- Besançon Neuf mois ferme pour l’évadé, « buzzer » du net

Publié le 27 Août 2011

Saïd Bahmed s’excusait lundi sur France 3. DR

                                                             Saïd Bahmed s’excusait lundi sur France 3. DR

Condamné à un an de prison dont trois mois avec sursis pour son évasion du palais de justice de Besançon, Saïd Bahmed, 25 ans, est relaxé pour ses propos insultants qui avaient fait le buzz sur Internet cet été.

« Au début, je voulais pas me sauver mais je n’avais pas d’autre solution. » Dans le box des prévenus, Saïd Bahmed raconte « son enfer » du centre de détention de Châteaudun. La pression des surveillants et celle de ses codétenus, devenues insupportables cette année. Avec son langage cru de gosse des cités, le petit délinquant bisontin évoque les menaces des taulards quand il refusait de ramener « du shit ou des portables », en revenant de permission de sortie. Il dit la peur, les violences ou les brimades et le silence étouffant de l’administration pénitentiaire lorsqu’il demande à être transféré de prison. Il évoque ses tentatives de suicides, ses crises de fureur qui n’arrangent pas son cas, et dénonce le système carcéral et cette prison en particulier. Un contexte qui explique, à l’entendre, son évasion le 27 juin du palais de justice de Besançon. Le président Depoulon lui fait pourtant remarquer qu’à Besançon ou Joux-la-Ville, il a aussi eu des problèmes avec des comparutions en commission de discipline. Il rétorque : « C’était avant 2007, j’étais bête… Maintenant j’ai compris » Mais il y a aussi ces outrages : « Je m’suis évadé, j’vous ai baisé bande d’enfoirés… » enregistrés pendant sa cavale par une équipe de Teuchiland. Tv, postés sur le Net et visionnés par « près de 500 000 internautes ». Un processus qui lui a échappé, assure-t-il « Je ne savais pas qu’ils mettraient ça sur You Tube » À l’insu de son plein gré en quelque sorte. « Je ne visais pas les gendarmes. Je parlais en général à tous ceux qui m’ont fait la misère… » Et de regretter, un peu tardivement, dans une envolée quasi hugolienne : « Si j’avais fait plus d’école et moins de prison, je me serais exprimé mieux sur ce qui se passait là-bas »

Des outrages « parfaitement caractérisés » pour la substitut Margaret Parietti qui s’appuie sur une condamnation du groupe de rap NTM par le tribunal d’Aix-en-Provence, pour des chansons du même tonneau.
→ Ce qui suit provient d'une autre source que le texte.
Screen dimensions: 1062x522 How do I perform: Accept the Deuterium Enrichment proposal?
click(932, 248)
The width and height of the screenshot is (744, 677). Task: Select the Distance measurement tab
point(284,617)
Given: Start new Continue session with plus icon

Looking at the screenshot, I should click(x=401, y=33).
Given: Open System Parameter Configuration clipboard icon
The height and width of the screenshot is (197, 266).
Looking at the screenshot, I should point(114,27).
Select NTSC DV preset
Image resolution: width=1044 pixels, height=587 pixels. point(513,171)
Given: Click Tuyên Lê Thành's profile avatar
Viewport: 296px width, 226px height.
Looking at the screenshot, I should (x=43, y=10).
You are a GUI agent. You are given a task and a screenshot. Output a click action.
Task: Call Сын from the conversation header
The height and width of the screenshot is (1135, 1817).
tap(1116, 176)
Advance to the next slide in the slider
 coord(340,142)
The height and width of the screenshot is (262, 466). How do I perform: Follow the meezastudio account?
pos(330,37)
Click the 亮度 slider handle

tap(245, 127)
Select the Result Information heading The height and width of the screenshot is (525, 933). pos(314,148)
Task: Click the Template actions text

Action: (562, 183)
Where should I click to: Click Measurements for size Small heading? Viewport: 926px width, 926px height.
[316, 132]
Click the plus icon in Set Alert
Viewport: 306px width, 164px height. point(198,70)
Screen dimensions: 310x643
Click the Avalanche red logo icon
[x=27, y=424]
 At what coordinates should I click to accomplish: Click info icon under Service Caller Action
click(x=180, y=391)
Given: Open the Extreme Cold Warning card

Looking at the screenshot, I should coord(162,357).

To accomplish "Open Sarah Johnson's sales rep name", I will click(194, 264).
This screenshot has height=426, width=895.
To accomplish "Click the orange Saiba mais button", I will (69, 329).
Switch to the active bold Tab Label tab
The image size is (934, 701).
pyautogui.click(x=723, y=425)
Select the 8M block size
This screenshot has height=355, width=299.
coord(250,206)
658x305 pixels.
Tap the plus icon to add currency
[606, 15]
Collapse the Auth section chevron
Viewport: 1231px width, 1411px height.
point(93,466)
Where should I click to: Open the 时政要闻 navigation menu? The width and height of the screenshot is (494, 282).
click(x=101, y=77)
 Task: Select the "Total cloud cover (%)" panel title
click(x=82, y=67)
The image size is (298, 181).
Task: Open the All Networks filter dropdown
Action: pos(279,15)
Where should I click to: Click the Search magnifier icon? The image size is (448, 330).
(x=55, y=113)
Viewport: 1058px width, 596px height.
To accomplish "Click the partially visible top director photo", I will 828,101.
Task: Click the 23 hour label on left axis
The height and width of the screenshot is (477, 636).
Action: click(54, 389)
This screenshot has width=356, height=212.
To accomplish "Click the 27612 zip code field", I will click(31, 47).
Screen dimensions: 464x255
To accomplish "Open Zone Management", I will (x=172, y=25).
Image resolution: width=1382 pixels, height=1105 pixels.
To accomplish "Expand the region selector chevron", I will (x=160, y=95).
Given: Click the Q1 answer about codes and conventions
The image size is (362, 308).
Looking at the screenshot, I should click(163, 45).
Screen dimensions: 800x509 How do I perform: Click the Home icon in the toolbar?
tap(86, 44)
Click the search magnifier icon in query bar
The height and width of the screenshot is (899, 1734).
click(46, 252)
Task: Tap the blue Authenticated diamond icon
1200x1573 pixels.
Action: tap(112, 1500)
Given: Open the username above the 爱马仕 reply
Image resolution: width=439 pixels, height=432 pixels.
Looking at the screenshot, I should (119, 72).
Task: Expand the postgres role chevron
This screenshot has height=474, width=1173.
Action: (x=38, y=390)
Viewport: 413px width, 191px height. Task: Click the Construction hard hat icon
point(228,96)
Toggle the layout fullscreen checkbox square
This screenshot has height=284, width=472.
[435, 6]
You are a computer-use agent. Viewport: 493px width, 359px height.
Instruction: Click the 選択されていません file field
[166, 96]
Elle décrit un jeune délinquant aux 21 condamnations pour de multiples petits délits, qui a en général « une très faible résistance à la frustration » et qui sort systématiquement de ses gonds. Et d’ironiser sur le titre de son clip provocateur et retentissant « La liberté n’a pas de prix ». « Si, la liberté a un prix ! Celui de vivre dans la droiture et dans le respect des règles de la société. » Elle requiert 18 mois de prison dont six avec sursis. Pour la défense, Me Catherine Bresson se dit étonnée de « l’ampleur médiatique prise par ce dossier ». Elle évoque le parcours de son client qu’elle connaît depuis 15 ans et qui « a crié son désespoir sans être entendu malgré d’incessantes demandes de transfert ». Pas question de discuter la cavale, « une simple pulsion causée par ce désespoir », mais elle demande la relaxe pure et simple pour l’outrage car la citation, qui vise nommément les deux gendarmes de l’escorte, « est mal faite ». Proférés sur internet, les propos incriminés relèvent à son sens de la loi sur la presse de 1881 qui impose une plainte des victimes. Et de plainte, il n’y a pas. Elle assure que son client a compris, qu’il va « arrêter ses bêtises » ; mais espère que l’État « comprenne aussi et remette en question les conditions de détention dans les prisons françaises ».

Le tribunal prononce la relaxe sur l’outrage et inflige au prévenu un an de prison dont trois mois avec sursis.